◆ Your task
Quote the data verbatim from the line containing "The height and" through the line containing "coord(654,492)", inclusive.

◆ Data listing
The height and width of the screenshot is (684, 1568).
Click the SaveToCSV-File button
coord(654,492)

--

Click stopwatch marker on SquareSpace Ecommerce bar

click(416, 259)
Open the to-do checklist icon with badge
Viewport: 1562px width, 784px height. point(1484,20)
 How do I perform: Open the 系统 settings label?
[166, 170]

◆ Answer to this task
The height and width of the screenshot is (684, 1568).
Click the SaveToCSV-File button
coord(654,492)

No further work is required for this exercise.